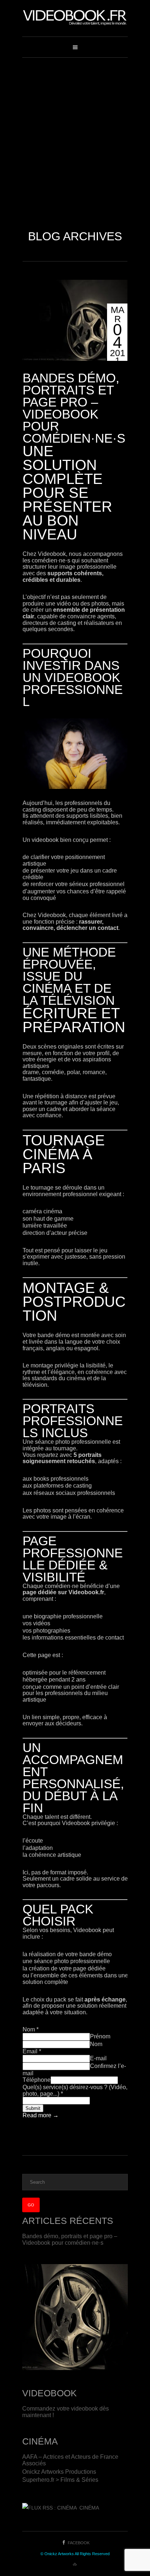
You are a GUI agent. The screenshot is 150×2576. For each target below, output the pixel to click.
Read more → (41, 2115)
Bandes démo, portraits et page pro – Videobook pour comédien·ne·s (74, 408)
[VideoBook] (75, 18)
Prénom (100, 2036)
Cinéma (89, 2508)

══════════════════════════════

Problem statement = Would you transcribe the whole listing above exactly? The pictures should not be included.

Response for this exercise =
You are a GUI agent. The screenshot is 150×2576. For each target below, output the pixel to click.
Read more → (41, 2115)
Bandes démo, portraits et page pro – Videobook pour comédien·ne·s (74, 408)
[VideoBook] (75, 18)
Prénom (100, 2036)
Cinéma (89, 2508)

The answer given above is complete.